Nobody is immune to addiction. Depending on the substance you are using, addiction can sometimes occur in just a few uses. It is different for everybody, without one single root cause, and can involve underlying pain and trauma, genetics, the environment in which you grew up, behavioral issues, mental illness, and other facets.
Drugs also affect the brain itself. Each drug has its own unique effects on brain chemistry, making changes to the reward centers of the brain after entering the bloodstream. This causes a flood of feel-good neurotransmitters (like dopamine) which give the user pleasant, euphoric sensations. At first, people who use drugs do so because they feel good, but after a while, they begin to feel like they need the drug. The brain becomes accustomed to the chemicals being in the blood and slows its own production of these neurotransmitters along with other changes. This causes withdrawal symptoms to occur if the drugs are not used consistently. Drug use stimulates the reward system repeatedly until habits form, behaviors change, and drug addiction is solidified.

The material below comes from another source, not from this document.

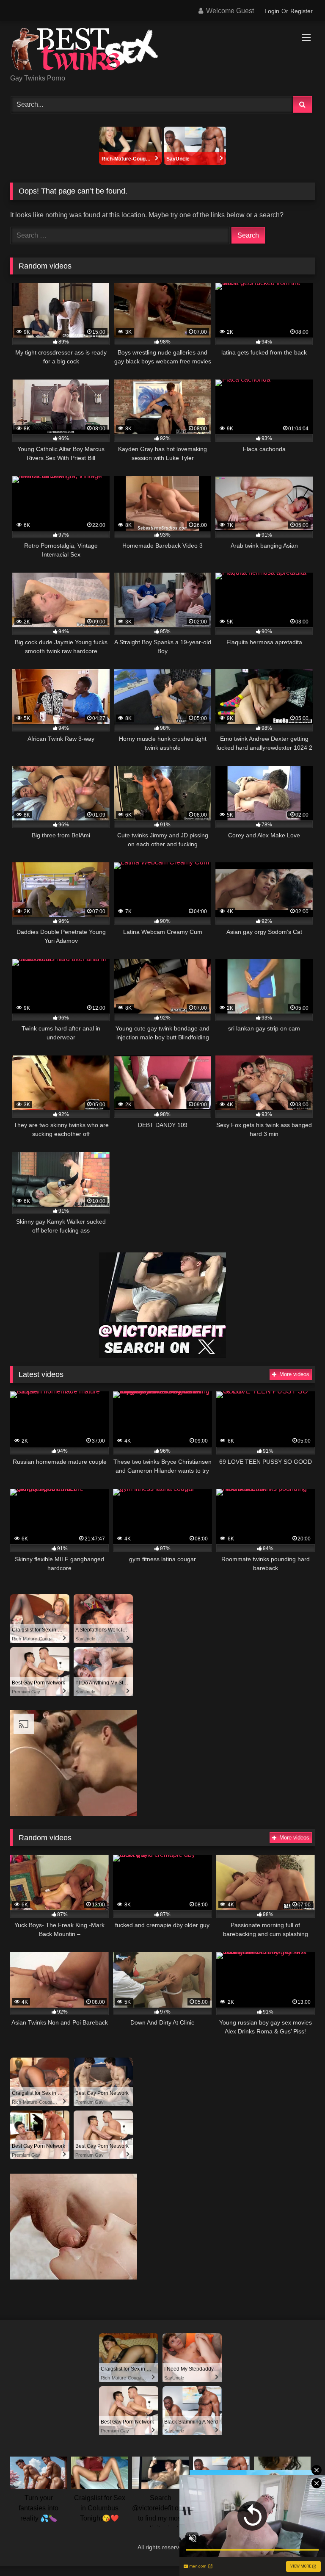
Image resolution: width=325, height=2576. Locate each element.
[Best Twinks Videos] (162, 50)
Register (301, 11)
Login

Some of the signs of drug addiction that should not be ignored include:
- Developing a tolerance over time, means you need to take more of the substance to feel its effects
- Drinking or using drugs in secret, hiding your use from loved ones and friends
- Avoiding loved ones and friends, and/or spending more time with other drug users
- Spending a lot of time thinking about the drug, where you are going to get it, and when you can next use it
- Feeling off, sick, strange, or feeling unable to get through the day without drinking or using drugs
- Spending all your money on drugs and alcohol, even if you haven’t paid your bills yet
- Borrowing or stealing money to pay for drugs, or taking other people’s medications
- Missing class or calling in sick to work because of a hangover or because you are high or drunk
- Continuing to take prescription medications when you no longer need them
- Using prescription medications in ways not prescribed by a doctor, like crushing and snorting pills or taking more at one time than was prescribed
- “Doctor shopping” in the case of prescription drugs, so you can get more than one prescription
- Losing interest in your hobbies and regular activities in favor of drug use
- Having difficulty doing everyday tasks like taking care of your hygiene or cleaning the house due to being high, or being hungover
- Continuing substance abuse even when it negatively affects your work, friendships, relationships, and health
- Being unable to stop using the drug even when you really want to, and experiencing withdrawal symptoms when you try to cut back
Common drug withdrawal symptoms may include:
- Nausea, vomiting, and diarrhea
- Body aches and pain, headaches, muscle cramps, and joint pain
- Shaking or trembling
- Anxiety and irritability
- Appetite and sleep changes (either insomnia or sleeping too much)
- Sweating uncontrollably
- Delirium tremens (in the case of alcohol use disorder)
- Depression with or without suicidal thoughts
- Serious drug cravings that can feel impossible to ignore
If you have noticed these signs and symptoms of drug addiction in yourself or a loved one, all hope is not lost. Addiction is a treatable disease that requires a comprehensive care program, with integrated therapies to heal the mind, body, and spirit together, within a program that addresses social, practical, and psychological needs, as well as provides relapse prevention skills and case management services during drug rehabilitation. California treatment plans will also often include spiritual practices and alternative therapies like yoga or meditation to help patients rebuild their body-mind connection.